2—The reference is inaccurate to the point where the size of the telomere adjacent gap of the reference cannot be evaluated
3—For gap differences of <10kb, accuracy is unclear. These arms appear to be within the correct size range. N/A refers to arms that could not accurately be judged, including the acrocentric arms 13p, 14p, 15p, 21p, 22p. In addition, 4q and 10q contain a known D4Z4 repeat leading to widely variable ranges (35).
4—Contain INP sites, and this may affect data that could determine high vs low variability.
5—Can be considered high variability with respect to high levels of large D4Z4 tandem repeat variability in the populations.
Fig 4Distribution of paralogy block 5 in 15q, 16q and 9q.
The solid color rectangle bars show the paralogy blocks defined in the subtelomeric assemblies of Stong et al. (2014). The narrow grey line segments to the right of the colored blocks show the single-copy DNA region. Blue rectangles with dark blue lines show the HG38 reference with Nt.BsPQ1 nick sites. Paralogy block five is shown as a dashed blue rectangle on top of yellow rows representing consensus maps for particular genomes. Additional paralogy blocks are also shown as dashed colored rectangles. A teal arrow indicates the size of additional extended regions not covered by the reference. A black arrow represents unknown sequence currently in the HG38 reference as ‘N’, an estimate of gap size to the end of the chromosome. If the black arrow is dashed it signifies a region of unknown telomere-adjacent gap sequence that should be deleted.

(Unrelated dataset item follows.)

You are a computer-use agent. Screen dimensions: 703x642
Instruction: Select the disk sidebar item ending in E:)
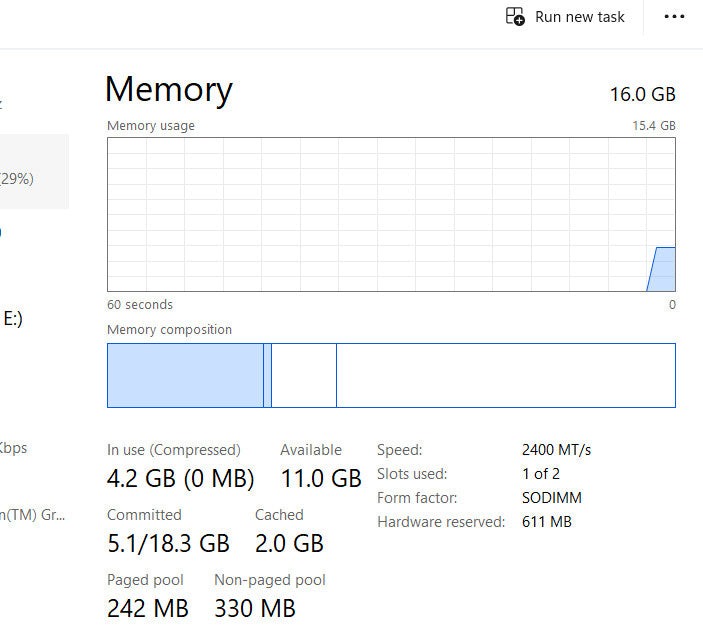point(12,319)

Distribution of block 5 by population.
| Block 5 | AFR with Block 5 / Total AFR maps | AMR | EAS with Block 5 / Total EAS maps | EUR with Block 5 / Total EUR maps | SAS with Block 5 / Total SAS maps |
|---|---|---|---|---|---|
| 2q | 0% | 0% | 0% | 0% | 4% |
| 3q | 54% | 61% | 76% | 65% | 35% |
| 5q | 88% | 90% | 97% | 92% | 82% |
| 6p | 56% | 41% | 21% | 22% | 32% |
| 6q | 83% | 77% | 62% | 78% | 80% |
| 7p | 7% | 0% | 0% | 3% | 7% |
| 8p | 81% | 81% | 67% | 88% | 78% |
| 9q | 62% | 30% | 48% | 32% | 15% |
| 11p | 49% | 42% | 21% | 43% | 35% |
| 15q | 93% | 97% | 97% | 92% | 93% |
| 16q | 14% | 0% | 0% | 0% | 4% |
| 19p | 10% | 27% | 47% | 18% | 19% |
Table 2 shows the frequency of Block 5 on different chromosomes (rows) for each super population (columns). AFR stands for the Africa super population category, AMR for Ad Mixed American, EAS for East Asian, EUR for European, and SAS for South Asian. Based on the Stong reference block 5 had previously been found on 5q, 6p, 6q, 8p, 11p, 15q, and 19p. In our dataset it was also found on 2q, 3q, 7p, 9q, and 16q.